Few young British actresses of her generation have attracted so much critical acclaim for a first leading role as Samantha Morton. When “Under the Skin” preemed at the Edinburgh festival in August 1997, the jury was unanimous in awarding Carine Adler’s searing sexual odyssey the prestigious Michael Powell Award for best new British feature.
— and agreed that Morton’s powerhouse performance was part and parcel of the pic’s success.
Though the low-budget, $1 million movie, both in the U.K. and the U.S., has been more a succes d’estime than a B.O. hit, it already has sent Morton into a media-shy tailspin. When she appeared in a leading role in the BBC’s much-hyped miniseries “Tom Jones” earlier this year, Morton was remarkable for her absence from the publicity hustings.

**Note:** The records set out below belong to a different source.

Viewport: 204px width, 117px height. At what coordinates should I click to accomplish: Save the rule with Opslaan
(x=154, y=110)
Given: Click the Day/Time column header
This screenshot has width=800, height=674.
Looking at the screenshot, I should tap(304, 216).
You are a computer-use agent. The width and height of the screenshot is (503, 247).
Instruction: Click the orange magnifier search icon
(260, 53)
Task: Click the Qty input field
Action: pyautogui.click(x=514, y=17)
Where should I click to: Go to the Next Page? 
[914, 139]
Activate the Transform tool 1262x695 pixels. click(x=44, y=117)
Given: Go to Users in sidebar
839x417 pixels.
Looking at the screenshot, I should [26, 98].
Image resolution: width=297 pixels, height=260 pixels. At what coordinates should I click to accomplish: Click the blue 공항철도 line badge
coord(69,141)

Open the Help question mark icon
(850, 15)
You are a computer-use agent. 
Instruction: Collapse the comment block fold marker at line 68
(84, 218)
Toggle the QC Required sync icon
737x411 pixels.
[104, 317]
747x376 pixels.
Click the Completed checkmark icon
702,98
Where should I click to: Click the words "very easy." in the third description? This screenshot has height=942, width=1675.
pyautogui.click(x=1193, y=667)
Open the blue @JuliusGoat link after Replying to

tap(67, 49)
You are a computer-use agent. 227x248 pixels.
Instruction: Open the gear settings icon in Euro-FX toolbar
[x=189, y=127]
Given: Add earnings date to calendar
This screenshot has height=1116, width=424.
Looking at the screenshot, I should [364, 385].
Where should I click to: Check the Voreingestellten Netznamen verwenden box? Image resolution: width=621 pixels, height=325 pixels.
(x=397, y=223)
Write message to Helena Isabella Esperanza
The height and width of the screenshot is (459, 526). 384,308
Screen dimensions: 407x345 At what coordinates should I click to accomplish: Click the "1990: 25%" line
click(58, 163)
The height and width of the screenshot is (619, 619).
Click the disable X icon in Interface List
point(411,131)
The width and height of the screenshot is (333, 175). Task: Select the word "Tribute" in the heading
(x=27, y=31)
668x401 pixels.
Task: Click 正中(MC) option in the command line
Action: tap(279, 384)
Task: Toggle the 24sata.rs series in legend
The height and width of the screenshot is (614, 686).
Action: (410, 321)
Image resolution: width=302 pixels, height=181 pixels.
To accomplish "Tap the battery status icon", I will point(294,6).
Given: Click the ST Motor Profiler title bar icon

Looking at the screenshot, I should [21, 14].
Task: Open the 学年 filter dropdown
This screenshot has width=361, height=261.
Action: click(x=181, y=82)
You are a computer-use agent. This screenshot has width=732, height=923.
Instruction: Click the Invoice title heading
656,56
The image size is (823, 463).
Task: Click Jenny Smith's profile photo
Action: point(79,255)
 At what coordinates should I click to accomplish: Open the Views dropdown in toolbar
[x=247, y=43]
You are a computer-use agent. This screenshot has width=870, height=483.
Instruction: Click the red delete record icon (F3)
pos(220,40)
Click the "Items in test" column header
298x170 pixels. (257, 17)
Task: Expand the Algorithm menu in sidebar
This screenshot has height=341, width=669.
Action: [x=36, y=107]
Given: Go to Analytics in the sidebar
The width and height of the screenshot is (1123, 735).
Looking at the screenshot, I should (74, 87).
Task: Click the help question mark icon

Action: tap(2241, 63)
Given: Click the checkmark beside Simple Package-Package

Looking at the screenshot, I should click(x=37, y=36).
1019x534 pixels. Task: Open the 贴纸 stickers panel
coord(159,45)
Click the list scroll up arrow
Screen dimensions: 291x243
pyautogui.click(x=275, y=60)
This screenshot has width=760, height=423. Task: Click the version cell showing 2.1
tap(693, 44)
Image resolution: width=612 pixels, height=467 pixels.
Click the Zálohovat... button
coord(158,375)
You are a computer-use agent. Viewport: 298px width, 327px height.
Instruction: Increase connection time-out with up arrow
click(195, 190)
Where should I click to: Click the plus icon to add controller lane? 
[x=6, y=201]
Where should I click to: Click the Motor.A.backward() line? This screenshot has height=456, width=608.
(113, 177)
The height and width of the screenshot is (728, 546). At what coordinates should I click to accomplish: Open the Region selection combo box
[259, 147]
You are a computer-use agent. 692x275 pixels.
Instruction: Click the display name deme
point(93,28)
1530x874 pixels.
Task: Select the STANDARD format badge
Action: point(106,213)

Still only 20, she already had a solid small-screen track record behind her prior to “Under the Skin,” as a young prostitute in the second series of Granada TV’s “Band of Gold,” as Harriet Smith in Jane Austen’s “Emma” and the title role in “Jane Eyre,” both for London Weekend Television, plus roles in some half-dozen TV series.
As Iris, a Liverpudlian girl who tries to exorcise the trauma of her mother’s death through erotic fantasies and increasingly wild sexual escapades, Morton demonstrated in “Under the Skin” a range far beyond the strong but buttoned-up heroines of her TV costumers. It’s the kind of role that may not come her way too often, though she’s already shown further smarts in another contemporary part, as a victimized young woman in Mary McGuckian’s Northern Ireland-set drama “This Is the Sea,” so far little-seen outside the fest circuit.